Media Ethics: Restraint? Or License?
Understanding journalism is complicated by the fact that most people get their history of journalism from journalists. Self-serving myths are the necessary consequence. It is further complicated by the fact that the non-journalists allowed into the discussion are public intellectuals grown fat on the symbiotic relationship between the academy and the media who need experts who return their calls.
The single biggest problem with American media is that to be respectable you have to put “truth” first and readers second. Imagine if legal ethics put “justice” before the client or medical ethics put public health before the “patient”?
Serving an abstract concept isn’t a restraint. It’s a license. Such a lawyer could deliberately send an innocent client to the electric chair and such a doctor could be working ethically at Auschwitz.
A model of serving readers faithfully and ethically would take away the license used, for example, by the New York Times to destroy the candidacy of Hillary Clinton (and Al Gore) because it doesn't serve the readers of the Times to destroy the person the readers want to become President of the United States. If a private email server really was a huge issue, let the Washington Examiner uncover it in service to the Republicans who read that paper.
The objection comes that as a country, we need a shared set of facts that constitutes the playing field of politics. But what the defenders of "serve truth" journalism skip over is the fairly obvious point that those facts can be scattered throughout our news sources. We don't need the Washington Examiner and The New York Times to agree about the facts. We don't even need all the readers of those papers to share the same set of facts. What we need is for our political debate to be grounded in facts. That grounding will have a core set of facts shared by all parts of the body politic surrounded by concentric circles of facts shared by 90%, then 80%, and so on.

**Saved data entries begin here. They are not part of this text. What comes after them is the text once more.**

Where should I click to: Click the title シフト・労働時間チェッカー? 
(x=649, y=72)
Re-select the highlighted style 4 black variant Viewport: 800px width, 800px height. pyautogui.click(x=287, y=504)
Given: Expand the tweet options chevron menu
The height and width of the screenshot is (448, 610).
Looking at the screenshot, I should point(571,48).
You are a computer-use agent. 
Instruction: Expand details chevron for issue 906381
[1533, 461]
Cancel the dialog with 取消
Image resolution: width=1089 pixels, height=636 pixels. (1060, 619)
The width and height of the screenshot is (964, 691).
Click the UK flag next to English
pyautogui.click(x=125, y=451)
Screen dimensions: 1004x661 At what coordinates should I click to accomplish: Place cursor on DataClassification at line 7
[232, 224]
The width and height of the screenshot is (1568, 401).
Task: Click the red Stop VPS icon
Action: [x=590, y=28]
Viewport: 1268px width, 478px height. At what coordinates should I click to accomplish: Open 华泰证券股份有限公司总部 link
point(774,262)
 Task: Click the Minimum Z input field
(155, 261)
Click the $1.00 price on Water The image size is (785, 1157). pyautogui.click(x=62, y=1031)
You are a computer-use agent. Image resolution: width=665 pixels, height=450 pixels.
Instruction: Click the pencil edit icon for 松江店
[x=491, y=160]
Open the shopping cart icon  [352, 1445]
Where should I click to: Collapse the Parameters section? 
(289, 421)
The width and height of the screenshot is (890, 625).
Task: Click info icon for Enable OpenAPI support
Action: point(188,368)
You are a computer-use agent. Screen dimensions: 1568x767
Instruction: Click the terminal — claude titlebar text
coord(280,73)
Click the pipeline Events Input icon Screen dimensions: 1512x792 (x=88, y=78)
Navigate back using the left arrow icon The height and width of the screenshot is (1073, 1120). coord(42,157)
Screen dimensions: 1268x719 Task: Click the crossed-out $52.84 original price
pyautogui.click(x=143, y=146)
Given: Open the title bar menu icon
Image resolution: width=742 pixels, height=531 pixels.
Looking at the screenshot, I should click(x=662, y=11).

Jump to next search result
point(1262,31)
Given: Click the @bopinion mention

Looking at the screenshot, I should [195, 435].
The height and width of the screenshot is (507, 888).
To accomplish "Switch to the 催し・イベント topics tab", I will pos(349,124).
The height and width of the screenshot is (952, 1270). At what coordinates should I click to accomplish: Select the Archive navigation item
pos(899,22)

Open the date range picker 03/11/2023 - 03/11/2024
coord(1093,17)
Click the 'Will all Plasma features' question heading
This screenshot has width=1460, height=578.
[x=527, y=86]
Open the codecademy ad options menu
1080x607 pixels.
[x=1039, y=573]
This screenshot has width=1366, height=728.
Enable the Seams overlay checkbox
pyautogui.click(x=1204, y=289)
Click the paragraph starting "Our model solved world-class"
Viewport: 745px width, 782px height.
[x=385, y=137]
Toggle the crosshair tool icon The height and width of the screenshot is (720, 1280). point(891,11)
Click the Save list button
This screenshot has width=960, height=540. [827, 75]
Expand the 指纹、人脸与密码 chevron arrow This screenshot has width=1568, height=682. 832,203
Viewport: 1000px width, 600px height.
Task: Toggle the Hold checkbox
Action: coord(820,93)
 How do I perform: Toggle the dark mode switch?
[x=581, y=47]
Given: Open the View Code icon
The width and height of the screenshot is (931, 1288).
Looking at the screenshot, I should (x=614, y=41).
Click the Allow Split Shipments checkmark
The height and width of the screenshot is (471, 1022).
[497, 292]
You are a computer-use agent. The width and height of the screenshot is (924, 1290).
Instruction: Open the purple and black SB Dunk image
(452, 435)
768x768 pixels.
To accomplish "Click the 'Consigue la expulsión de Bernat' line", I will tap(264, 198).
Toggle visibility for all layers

For example, the core would contain 100% agreement that global warming is happening and that we need to protect low-lying areas from rising sea levels. Outside the core, 90% would agree that humans are causing the warming and 80% would agree that somehow, someway we need to stop burning fossil fuels. Political debates might feature efforts to bring facts closer to the center: environmentalists advocating for readers of the Washington Examiner to understand what readers of the New York Times already know.
But apart from the impact on political debates, a media ethics that put serving readers first would give journalists a practical and empirical check on their writing: the needs of their readers. Does it serve "truth" to write this story? Who the fuck knows. Does it serve my readers? That's a question that can be answered. Yes: it will help them... get a job, feel closer to a distant country, wear the right clothes for the weather, give them hope for their local sports team, give them pride in their neighbors, etc. Yes: it will promote a political candidate who wants to help them, it will encourage parental engagement in public schools, it will help promote better air and water for their environment, etc.
The days when Walter Cronkite, Chet Huntley, and Ben Bradlee all conveyed the exact same facts to their viewers and readers are long gone. Thank goodness. Who thought 15 white men--running ~12 region newspaper monopolies and 3 TV networks--agreeing on "the facts" was possible in the first place?